Combine Yoshida’s, soysauce, garlic sauce, ginger, salt, and brown sugar in a small saucepan. Bring to a boil and then reduce to a simmer. Combine cornstarch and water and SLOWLY add to sauce for thickening. You want it to be slightly thicker than the Yoshida’s sauce. Allow to simmer for about a minute. Cool to room temperature and serve with your rice bowls. (If you find that the sauce is too thick when it cools, just add a little more Yoshida’s to it)

Hawaiian Beef Teriyaki

5 Sep

I love love love beef teriyaki! It was one of my FAVORITE meals to eat when I lived in Hawaii. I seriously can’t get enough of this stuff.

1 can pineapple chunks with juice (15 oz.)
1 c. soy sauce
3/4 c. brown sugar
2 cloves garlic, minced
1 tsp. minced ginger
*1 Lb. skirt steak, sliced very thin (carne asada works GREAT)

Mix together all ingredients, excluding beef. Set aside about 1/2 c. of the sauce, cover and refrigerate.
Place beef in a Ziploc bag and pour marinade over. Press out all the air, seal, and marinate for at least 6 hours (overnight works great).

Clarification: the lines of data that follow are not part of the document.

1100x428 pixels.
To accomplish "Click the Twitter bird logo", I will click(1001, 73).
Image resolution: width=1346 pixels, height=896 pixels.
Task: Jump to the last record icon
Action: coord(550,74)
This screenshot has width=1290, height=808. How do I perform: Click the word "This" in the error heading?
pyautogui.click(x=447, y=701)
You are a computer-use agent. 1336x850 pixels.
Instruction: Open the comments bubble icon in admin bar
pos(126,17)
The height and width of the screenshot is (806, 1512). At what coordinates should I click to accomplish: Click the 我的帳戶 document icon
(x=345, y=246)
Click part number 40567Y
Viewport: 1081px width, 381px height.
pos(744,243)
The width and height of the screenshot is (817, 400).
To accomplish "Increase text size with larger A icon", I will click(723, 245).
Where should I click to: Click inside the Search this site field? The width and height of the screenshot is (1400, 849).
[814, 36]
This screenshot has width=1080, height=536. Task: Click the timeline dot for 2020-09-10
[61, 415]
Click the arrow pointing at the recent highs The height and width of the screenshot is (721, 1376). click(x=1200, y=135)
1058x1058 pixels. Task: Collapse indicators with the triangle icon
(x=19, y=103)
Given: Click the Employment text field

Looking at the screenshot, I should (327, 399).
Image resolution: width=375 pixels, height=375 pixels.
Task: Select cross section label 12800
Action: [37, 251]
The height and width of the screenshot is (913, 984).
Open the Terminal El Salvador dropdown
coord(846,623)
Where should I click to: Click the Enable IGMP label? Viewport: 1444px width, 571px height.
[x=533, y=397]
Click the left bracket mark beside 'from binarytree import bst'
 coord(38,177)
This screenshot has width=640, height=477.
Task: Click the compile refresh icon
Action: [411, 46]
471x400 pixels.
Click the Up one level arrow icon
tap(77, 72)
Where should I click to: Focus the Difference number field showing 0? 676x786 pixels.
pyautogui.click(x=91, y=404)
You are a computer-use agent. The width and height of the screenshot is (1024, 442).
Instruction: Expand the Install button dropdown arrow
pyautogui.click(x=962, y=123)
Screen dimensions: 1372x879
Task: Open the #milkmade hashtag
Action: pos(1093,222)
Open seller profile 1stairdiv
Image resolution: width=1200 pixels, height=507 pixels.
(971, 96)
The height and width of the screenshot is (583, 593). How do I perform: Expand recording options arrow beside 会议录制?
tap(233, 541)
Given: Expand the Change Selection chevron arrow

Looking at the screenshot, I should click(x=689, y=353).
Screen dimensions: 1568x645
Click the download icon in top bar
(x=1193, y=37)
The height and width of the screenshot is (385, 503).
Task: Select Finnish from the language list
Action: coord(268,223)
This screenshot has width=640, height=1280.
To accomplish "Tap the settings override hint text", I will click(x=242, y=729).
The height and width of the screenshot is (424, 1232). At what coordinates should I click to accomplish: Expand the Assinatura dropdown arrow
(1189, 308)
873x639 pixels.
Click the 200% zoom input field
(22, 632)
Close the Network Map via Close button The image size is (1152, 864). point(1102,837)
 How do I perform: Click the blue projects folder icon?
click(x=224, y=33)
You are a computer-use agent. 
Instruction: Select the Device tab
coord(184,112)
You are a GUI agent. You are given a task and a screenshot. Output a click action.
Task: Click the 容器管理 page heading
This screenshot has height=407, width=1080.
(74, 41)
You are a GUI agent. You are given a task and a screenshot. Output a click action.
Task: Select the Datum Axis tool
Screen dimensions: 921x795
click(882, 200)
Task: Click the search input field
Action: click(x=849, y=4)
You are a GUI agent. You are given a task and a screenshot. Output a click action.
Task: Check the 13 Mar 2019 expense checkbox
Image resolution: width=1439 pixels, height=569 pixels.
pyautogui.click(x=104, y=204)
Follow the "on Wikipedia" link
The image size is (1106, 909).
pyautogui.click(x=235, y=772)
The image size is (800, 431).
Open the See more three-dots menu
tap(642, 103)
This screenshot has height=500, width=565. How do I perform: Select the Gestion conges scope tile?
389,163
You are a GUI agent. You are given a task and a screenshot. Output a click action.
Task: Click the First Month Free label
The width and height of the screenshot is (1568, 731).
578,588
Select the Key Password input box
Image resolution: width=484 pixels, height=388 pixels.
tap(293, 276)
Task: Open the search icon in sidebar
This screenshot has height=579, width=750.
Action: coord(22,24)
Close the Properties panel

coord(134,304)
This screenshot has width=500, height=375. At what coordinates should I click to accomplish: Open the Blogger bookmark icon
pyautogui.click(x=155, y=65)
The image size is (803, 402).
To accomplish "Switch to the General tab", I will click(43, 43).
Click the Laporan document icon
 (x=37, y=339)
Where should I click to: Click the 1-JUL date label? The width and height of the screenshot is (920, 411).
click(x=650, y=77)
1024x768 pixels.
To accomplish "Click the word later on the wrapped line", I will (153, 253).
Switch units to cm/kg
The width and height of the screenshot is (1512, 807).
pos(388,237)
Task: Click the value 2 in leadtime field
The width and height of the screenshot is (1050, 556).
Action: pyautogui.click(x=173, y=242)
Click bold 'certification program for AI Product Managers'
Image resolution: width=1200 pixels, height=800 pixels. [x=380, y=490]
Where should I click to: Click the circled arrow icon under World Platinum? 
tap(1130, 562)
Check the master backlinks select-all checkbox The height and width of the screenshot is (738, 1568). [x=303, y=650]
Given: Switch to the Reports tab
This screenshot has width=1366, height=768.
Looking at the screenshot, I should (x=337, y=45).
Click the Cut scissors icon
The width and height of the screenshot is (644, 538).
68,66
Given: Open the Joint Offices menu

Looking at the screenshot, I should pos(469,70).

Over prepared grill on medium-high heat, grill steak a minute or two on each size until cooked to your desired doneness (with the steak being so thin, you don’t have to grill it for too long). Place beef in a large bowl, pour remaining sauce over the cooked beef and stir until well covered. Serve with rice (or grilled fresh pineapple).

*you can use sirloin steak, cut into chunks. Thread marinated beef onto skewers and grill.
**This is also a GREAT marinade for Teriyaki burgers…

Big Kahuna Chicken Teriyaki Sandwiches

22 Apr

We made these the other night and my husband wanted the privilege of naming them. He kept calling them “Big Kahuna Sandwiches” while he was grilling them and insisted that be the official name. So that is what we are calling them. We wanted to spice up our usual chicken teriyaki sandwiches by adding some deli ham and Pepper Jack cheese. I don’t think we will ever go back to making them the old way again. These were a huge hit!

4 chicken breasts
1 bottle Teriyaki sauce (we used Lawry’s brand)
3/4 c. brown sugar
4 slices deli ham
1 can sliced pineapple (or you can use fresh which would be even better)
4 slices Pepper Jack cheese
4 large hamburger buns

Pound chicken breasts until they are about 1/4″ thick all around. Place in a large Ziploc bag. Combine Teriyaki sauce and brown sugar until sugar dissolves. Add 1/2 of the mixture to the bag with the chicken and seal tightly. Place bag in refrigerator for at least 4-5 hours. Separate remaining Teriyaki mixture into 2 separate bowls (to prevent cross contamination use 2 separate brushes too)– one for the pineapple, one for the chicken. Open pineapple can and save a little of the juice in a bowl. Place chicken and pineapple on the grill (medium heat). Brush with Teriyaki sauce every few minutes until chicken and pineapple are done– try to only flip the chicken and pineapple once. Either on the grill or in a frying pan, cook ham with a little of the pineapple juice until it becomes nice and hot. Slice open hamburger buns and place a piece of cooked chicken on each bottom bun. Top with cheese, ham, grilled pineapple, and bun top. Serve immediately with remaining grilled pineapple.